A feature’s properties are everything else that matter for your map. For the countries of the world, you probably want their names, but you may also want things like birth rate, population, largest export, or whatever else is going to be involved in your map.

* One of the lessons you will learn when you start making maps is that questions that you thought had simple answers – like “What counts as a country?” and “How many Hawaiian islands are there?” – get a little complicated.

Geodata formats

So we’ve learned that geodata is a list of features, and each feature is a list of geometric pieces, and each geometric piece is a list of lat/lngs, so the whole thing looks something like this:

Feature #1:
    geometry:
        polygon #1: [list of lat/lngs]
        polygon #2: [list of lat/lngs] (for Easter Island)
        ...
    properties:
        name: Chile
        capital: Santiago
        ...
Feature #2:
    geometry:
        polygon #1: [list of lat/lngs]
        polygon #2: [list of lat/lngs]
        ...
    properties:
        name: Argentina
        capital: Buenos Aires
        ...

So we just need a big list of lat/lng points and then we can all go home, right? Of course not. In the real world, this data needs to come in some sort of consistent format a computer likes. Ideally it will also be a format a human can read, but let’s not get greedy.

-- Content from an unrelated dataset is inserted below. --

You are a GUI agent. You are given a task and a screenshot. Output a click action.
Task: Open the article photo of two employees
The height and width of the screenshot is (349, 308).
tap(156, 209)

Now that you know that geodata is structured like this, you will see that most common formats are very similar under the hood. Four big ones that you will probably come across are:

Shapefiles

This is the most common format for detailed map data. A “shapefile” is actually a set of files:

  • .shp — The geometry for all the features.
  • .shx — A helper file that stores what order the shapes should be in.
  • .dbf — stores the properties of each feature in a spreadsheet-like format.
  • Other optional files storing things like a project description and styling (only the above three files are required).

If you open a shapefile in a text editor, it will look like gibberish, but it will play really nicely with desktop mapping software, also called GIS software or geospatial software. Shapefiles are great for doing lots of detailed manipulation and inspection of geodata. By themselves, they are pretty lousy for making web maps, but fortunately it’s usually easy to convert them into a different format.

GeoJSON

A specific flavor of JSON that is great for web mapping. It’s also fairly human readable if you open it in a text editor. Let’s use the state of Colorado as an example, because it’s nice and rectangular.

{
  "type": "Feature",
  "geometry": {
    "type": "Polygon",
    "coordinates": [
      [
        [-102.04,36.99],
        [-102.04,40.99],
        [-109.05,40.99],
        [-109.05,36.99],
        [-102.04,36.99]
      ]
    ]
  },
  "properties": {
    "name": “Colorado"
    “capital”: “Denver”
  }
}

This means: Draw a polygon by starting from the first point ([-102.04,36.99]), drawing a line to the next point ([-102.04,40.99]), and repeating until the end of the list.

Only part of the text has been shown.